### [Work to be completed]
From the entries below, please output exactly the lines starting at the one containing "Task: Select Left reading menu radio button" and ending at the one containing "Image resolution: width=1456 pixels, height=823", both included.

### [Source information]
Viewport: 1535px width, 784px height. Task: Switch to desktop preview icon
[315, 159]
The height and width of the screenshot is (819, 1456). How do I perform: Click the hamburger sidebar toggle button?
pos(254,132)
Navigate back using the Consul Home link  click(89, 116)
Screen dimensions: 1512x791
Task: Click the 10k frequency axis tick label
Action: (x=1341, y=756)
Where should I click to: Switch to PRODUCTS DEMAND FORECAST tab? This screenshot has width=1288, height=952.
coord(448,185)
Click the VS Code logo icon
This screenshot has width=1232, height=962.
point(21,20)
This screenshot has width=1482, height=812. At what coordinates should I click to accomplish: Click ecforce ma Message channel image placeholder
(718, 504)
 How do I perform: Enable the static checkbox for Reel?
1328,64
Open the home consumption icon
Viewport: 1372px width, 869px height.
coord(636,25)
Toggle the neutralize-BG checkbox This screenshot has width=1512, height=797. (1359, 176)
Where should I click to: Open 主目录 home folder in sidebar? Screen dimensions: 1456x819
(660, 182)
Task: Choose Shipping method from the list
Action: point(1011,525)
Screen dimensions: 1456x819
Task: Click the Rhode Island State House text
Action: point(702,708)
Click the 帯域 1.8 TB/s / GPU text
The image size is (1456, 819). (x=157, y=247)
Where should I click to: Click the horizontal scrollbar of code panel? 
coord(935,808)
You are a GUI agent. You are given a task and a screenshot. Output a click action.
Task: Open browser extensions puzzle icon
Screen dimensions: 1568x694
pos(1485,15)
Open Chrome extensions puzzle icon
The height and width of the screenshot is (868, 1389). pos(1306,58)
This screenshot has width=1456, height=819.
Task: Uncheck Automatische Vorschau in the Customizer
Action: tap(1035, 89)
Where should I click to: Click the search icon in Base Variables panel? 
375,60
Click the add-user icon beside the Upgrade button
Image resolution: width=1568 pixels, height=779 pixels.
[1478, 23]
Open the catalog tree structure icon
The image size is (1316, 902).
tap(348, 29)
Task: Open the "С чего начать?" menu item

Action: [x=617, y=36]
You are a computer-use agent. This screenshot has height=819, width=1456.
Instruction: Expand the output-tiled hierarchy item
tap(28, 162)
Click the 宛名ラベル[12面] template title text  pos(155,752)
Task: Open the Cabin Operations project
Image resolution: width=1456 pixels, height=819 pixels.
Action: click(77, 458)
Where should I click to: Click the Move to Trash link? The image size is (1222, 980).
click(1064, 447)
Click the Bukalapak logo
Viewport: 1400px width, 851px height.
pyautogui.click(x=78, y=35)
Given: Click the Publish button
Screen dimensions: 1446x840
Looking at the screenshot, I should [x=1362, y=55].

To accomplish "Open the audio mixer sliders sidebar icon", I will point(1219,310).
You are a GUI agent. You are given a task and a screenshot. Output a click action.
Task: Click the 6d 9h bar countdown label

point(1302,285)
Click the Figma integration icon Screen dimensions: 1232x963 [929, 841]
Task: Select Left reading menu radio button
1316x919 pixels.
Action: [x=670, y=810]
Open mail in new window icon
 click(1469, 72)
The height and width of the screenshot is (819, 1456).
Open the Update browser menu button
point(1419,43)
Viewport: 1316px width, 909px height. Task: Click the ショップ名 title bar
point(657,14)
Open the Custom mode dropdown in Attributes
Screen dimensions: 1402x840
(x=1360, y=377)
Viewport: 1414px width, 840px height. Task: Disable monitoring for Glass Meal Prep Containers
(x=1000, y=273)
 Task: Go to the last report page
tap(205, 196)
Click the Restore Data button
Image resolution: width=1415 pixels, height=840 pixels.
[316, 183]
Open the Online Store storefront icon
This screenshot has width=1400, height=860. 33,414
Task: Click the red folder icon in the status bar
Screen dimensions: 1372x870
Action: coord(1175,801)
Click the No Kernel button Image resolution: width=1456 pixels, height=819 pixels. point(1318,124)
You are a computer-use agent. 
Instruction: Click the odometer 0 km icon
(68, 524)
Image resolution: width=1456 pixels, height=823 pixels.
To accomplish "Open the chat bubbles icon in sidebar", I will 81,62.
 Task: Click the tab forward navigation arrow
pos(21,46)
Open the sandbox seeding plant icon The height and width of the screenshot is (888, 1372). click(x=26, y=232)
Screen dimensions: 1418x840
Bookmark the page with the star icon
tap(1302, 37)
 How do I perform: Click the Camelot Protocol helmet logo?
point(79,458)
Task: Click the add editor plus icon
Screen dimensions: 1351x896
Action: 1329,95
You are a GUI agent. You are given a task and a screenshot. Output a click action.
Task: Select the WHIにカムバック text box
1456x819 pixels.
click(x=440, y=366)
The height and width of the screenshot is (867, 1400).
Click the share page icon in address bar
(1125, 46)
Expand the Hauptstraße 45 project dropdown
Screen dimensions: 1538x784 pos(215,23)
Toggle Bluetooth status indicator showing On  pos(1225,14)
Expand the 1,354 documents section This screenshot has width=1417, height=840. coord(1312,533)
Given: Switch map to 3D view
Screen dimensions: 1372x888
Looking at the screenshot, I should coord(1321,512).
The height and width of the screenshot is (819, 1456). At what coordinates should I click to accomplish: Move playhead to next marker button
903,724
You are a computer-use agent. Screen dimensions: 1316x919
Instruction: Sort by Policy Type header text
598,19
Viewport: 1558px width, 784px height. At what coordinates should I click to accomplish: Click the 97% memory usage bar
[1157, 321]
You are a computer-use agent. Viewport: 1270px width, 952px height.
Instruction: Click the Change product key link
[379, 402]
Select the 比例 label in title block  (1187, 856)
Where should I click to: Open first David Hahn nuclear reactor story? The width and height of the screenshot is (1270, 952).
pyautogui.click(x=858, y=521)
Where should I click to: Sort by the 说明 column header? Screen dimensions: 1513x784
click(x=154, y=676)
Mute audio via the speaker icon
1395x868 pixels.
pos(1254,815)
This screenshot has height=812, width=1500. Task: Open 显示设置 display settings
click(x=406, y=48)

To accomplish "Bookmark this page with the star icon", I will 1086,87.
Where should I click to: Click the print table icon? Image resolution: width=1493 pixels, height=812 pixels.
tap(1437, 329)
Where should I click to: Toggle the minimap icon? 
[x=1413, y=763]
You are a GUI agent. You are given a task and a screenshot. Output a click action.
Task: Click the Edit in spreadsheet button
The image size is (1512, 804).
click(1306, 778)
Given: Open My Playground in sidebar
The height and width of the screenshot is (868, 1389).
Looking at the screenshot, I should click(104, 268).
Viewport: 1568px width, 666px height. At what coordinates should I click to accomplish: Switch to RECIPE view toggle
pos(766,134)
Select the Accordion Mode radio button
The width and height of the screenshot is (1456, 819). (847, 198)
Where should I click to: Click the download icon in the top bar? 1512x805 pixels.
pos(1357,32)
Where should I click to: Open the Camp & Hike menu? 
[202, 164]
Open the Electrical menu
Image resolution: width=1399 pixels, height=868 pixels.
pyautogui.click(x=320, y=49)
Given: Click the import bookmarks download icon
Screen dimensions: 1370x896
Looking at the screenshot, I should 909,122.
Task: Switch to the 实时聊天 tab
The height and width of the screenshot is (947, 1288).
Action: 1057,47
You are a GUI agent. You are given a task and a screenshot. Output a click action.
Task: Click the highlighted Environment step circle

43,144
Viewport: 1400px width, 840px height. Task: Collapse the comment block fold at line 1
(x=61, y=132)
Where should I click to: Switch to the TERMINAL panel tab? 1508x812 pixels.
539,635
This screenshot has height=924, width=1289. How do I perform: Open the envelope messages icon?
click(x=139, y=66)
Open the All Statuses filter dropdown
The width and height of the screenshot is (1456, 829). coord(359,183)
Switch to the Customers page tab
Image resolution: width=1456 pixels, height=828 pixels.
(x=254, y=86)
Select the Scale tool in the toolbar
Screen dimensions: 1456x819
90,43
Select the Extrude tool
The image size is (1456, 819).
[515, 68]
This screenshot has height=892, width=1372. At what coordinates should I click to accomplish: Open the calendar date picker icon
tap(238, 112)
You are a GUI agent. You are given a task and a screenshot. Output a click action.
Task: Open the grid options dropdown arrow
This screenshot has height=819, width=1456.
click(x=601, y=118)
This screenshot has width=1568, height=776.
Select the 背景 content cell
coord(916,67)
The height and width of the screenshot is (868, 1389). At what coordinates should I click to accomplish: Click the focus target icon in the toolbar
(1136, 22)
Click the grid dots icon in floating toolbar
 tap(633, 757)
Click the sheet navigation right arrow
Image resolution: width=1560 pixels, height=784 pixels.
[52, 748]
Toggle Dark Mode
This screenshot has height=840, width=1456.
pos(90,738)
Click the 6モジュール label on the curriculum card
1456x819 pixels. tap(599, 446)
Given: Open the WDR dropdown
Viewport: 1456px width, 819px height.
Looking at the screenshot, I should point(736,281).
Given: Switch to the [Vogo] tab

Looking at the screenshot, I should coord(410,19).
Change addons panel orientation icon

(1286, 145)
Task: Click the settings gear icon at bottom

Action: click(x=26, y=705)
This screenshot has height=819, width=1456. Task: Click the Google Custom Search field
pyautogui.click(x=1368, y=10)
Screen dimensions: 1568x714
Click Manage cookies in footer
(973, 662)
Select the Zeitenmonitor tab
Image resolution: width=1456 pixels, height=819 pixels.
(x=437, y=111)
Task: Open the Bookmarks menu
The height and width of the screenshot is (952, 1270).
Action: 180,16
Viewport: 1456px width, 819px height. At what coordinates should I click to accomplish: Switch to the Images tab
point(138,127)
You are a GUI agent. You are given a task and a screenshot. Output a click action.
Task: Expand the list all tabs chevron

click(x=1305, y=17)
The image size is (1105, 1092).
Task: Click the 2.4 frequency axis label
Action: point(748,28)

### [Output below]
Task: Select Left reading menu radio button
1316x919 pixels.
Action: [x=670, y=810]
Open mail in new window icon
 click(1469, 72)
The height and width of the screenshot is (819, 1456).
Open the Update browser menu button
point(1419,43)
Viewport: 1316px width, 909px height. Task: Click the ショップ名 title bar
point(657,14)
Open the Custom mode dropdown in Attributes
Screen dimensions: 1402x840
(x=1360, y=377)
Viewport: 1414px width, 840px height. Task: Disable monitoring for Glass Meal Prep Containers
(x=1000, y=273)
 Task: Go to the last report page
tap(205, 196)
Click the Restore Data button
Image resolution: width=1415 pixels, height=840 pixels.
[316, 183]
Open the Online Store storefront icon
This screenshot has width=1400, height=860. 33,414
Task: Click the red folder icon in the status bar
Screen dimensions: 1372x870
Action: coord(1175,801)
Click the No Kernel button Image resolution: width=1456 pixels, height=819 pixels. point(1318,124)
You are a computer-use agent. 
Instruction: Click the odometer 0 km icon
(68, 524)
Image resolution: width=1456 pixels, height=823 pixels.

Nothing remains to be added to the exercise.